We met years ago just to make tunes, and now it’s become so much more than that. This is her album, this is her baby. She just knew on a friendship level what I was doing and she didn’t get bummed. She sang a song on my album. She would come in and listen to my album and give me all this great advice.

Thank God for her. That was trying. It was right at the beginning, I didn’t know what I was doing at that point. She had her songs written. She wrote her entire album. It was a production. That’s Lana, she does that. Lana doesn’t do the generic co-write thing, Lana sat and wrote her songs. I just knew I had to write, and it wasn’t a writing gig with her—it would be a producing gig. I had to write, I had to write. It didn’t matter if the songs got produced and never came back, I had to write. I would’ve went crazy if I didn’t.
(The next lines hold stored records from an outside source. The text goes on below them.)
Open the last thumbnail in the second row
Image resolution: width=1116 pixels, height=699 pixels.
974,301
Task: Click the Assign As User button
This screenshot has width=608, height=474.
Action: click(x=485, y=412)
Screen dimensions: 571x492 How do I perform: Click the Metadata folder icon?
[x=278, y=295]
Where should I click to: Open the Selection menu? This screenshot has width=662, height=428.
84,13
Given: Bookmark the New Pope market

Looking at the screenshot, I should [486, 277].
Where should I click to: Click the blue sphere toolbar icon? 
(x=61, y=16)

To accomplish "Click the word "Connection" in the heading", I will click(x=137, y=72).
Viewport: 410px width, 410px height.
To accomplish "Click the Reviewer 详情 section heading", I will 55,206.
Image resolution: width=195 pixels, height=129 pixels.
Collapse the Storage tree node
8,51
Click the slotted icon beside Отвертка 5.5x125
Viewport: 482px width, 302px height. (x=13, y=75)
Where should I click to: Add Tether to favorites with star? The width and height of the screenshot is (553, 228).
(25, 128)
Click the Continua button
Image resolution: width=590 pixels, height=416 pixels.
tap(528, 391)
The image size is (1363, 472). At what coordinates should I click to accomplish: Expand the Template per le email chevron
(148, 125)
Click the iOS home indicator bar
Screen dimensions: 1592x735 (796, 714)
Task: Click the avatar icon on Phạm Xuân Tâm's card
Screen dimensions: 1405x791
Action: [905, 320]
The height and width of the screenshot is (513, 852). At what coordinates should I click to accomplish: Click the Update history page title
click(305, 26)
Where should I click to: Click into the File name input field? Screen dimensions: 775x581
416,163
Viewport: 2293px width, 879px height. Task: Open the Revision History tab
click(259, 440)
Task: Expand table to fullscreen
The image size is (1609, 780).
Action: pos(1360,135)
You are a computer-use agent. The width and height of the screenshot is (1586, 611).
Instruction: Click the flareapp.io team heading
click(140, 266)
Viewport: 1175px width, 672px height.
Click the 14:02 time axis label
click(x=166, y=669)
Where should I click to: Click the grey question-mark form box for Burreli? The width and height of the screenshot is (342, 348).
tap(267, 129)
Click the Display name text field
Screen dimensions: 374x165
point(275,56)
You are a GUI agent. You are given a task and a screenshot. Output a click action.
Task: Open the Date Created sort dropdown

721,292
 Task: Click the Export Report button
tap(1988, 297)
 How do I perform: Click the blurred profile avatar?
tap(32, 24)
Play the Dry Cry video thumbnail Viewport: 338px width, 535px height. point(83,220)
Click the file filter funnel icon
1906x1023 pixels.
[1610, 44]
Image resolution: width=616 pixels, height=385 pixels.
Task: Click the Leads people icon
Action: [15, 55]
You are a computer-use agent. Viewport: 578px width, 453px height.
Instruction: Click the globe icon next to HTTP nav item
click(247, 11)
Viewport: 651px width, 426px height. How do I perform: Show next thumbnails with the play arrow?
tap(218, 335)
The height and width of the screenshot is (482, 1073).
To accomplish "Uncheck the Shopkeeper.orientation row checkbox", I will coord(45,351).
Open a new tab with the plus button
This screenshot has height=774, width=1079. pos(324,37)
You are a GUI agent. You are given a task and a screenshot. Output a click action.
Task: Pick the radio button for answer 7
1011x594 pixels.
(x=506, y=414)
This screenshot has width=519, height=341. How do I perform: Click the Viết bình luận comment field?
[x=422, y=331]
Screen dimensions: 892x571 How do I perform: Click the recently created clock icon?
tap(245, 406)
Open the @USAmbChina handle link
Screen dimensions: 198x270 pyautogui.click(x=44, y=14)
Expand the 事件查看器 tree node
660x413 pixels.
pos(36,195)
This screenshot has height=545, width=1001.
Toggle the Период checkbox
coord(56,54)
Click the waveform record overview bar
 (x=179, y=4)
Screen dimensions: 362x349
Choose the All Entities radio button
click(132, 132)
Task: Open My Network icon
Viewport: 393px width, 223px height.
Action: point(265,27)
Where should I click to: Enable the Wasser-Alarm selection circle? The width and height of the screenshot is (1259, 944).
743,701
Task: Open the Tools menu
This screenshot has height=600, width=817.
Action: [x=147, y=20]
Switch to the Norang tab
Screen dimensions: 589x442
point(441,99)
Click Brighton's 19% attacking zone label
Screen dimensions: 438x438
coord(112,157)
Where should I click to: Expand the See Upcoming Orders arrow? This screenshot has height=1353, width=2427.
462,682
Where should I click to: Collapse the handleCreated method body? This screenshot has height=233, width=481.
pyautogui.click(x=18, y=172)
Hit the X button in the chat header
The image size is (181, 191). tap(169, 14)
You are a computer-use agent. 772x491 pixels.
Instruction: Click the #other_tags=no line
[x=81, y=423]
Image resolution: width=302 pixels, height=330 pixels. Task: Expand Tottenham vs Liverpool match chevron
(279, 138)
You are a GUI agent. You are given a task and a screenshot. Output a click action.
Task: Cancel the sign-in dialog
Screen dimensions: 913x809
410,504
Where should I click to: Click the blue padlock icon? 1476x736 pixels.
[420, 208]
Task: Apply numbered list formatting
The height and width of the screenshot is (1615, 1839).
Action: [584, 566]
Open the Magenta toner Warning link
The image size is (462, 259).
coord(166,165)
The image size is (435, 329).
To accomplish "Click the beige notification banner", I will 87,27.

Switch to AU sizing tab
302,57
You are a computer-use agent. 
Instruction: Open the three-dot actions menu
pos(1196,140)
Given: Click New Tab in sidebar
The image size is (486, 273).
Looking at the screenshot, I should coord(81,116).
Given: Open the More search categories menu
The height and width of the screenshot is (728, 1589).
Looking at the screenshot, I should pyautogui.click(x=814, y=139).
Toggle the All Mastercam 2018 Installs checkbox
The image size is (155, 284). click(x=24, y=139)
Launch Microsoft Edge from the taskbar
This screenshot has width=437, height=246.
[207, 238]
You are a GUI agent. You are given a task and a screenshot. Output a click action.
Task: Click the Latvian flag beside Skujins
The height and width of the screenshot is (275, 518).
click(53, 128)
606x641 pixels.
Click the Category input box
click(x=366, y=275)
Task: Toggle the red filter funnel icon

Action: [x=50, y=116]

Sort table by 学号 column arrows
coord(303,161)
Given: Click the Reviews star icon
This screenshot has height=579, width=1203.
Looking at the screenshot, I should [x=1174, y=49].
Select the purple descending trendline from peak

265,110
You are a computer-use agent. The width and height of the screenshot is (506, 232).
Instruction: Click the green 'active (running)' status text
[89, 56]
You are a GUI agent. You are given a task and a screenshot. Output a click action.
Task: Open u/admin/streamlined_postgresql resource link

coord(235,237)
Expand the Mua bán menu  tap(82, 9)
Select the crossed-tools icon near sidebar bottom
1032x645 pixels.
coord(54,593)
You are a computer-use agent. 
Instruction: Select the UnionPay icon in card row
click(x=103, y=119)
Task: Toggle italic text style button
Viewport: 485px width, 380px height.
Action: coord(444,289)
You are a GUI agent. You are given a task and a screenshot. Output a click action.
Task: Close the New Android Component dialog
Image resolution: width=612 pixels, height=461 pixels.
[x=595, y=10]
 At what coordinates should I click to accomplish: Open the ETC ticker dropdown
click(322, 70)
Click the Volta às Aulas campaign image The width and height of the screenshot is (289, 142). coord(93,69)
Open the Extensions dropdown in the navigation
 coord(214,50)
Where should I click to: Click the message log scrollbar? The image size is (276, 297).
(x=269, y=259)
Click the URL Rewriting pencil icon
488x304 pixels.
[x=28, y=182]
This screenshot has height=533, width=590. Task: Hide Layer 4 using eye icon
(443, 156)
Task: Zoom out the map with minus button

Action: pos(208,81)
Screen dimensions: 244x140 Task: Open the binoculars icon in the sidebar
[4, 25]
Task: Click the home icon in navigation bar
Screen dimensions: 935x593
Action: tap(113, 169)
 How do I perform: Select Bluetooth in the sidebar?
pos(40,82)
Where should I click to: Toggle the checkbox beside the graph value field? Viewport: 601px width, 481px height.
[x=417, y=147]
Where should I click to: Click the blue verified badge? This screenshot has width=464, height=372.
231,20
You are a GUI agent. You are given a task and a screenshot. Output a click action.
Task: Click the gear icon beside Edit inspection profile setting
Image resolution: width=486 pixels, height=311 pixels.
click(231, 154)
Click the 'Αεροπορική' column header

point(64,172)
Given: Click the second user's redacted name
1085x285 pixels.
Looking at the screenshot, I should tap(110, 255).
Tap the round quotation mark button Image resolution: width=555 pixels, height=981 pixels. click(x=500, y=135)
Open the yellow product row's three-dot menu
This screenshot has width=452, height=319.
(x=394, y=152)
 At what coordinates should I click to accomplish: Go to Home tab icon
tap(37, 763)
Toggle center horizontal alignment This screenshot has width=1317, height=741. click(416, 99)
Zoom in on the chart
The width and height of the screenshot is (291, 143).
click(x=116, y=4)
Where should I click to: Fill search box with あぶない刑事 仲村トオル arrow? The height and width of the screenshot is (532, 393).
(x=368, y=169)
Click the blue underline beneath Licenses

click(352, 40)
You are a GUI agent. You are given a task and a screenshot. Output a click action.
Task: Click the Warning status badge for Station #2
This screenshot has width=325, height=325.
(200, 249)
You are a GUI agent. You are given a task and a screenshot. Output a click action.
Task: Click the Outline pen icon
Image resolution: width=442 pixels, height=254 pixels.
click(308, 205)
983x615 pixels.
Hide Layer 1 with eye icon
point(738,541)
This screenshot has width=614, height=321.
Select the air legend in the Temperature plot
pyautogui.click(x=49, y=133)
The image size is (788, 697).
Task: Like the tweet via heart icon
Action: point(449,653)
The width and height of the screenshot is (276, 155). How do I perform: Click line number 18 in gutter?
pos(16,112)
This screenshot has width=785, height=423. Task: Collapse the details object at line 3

On collaborating on Kanye West’s “Runway”: He’s the most intense creative person I’ve ever met. It’s the most difficult working situation ever. But it’s the same with [FKA] twigs and the same with Lana: They have what they want their shit to sound like in their head, and they know what it is before you’ve ever touched the piano. And they will fight to the death until they get that sound. They don’t compromise, they don’t say, “Yeah, I guess it’s good,” which are the worst words [that could come] out of an artist’s mouth. They get pissed off and they say, “No, something’s not right here.” In the pop game they’re going to you to make their shit better than it actually is.

I like to work with artists who are way better than me and I’m just good at getting them to the point where they can hit that peak. Twigs is such a good example. She would constantly push and fight, and in the back of my head I knew that’s what needed to happen, but it’s super frustrating at the time. Same with Kanye. It’s like, “How can you not like this? This song is a nine!” And he’s like, “Fuck you, it’s got to be a 10!” And that’s what makes it great. That’s where you really learn.

The Lana Del Rey-assisted “Wait For Life” and “Come Find Me” with Lykke Li and Romy Madley Croft can be found on Haynie’s solo LP — titled We Fall. Other vocalists featured on the album include Rufus Wainwright, Charlotte Gainsbourg, fun. frontman Nate Ruess and Beach Boys legend Brian Wilson. Look out for it on February 24 via Interscope.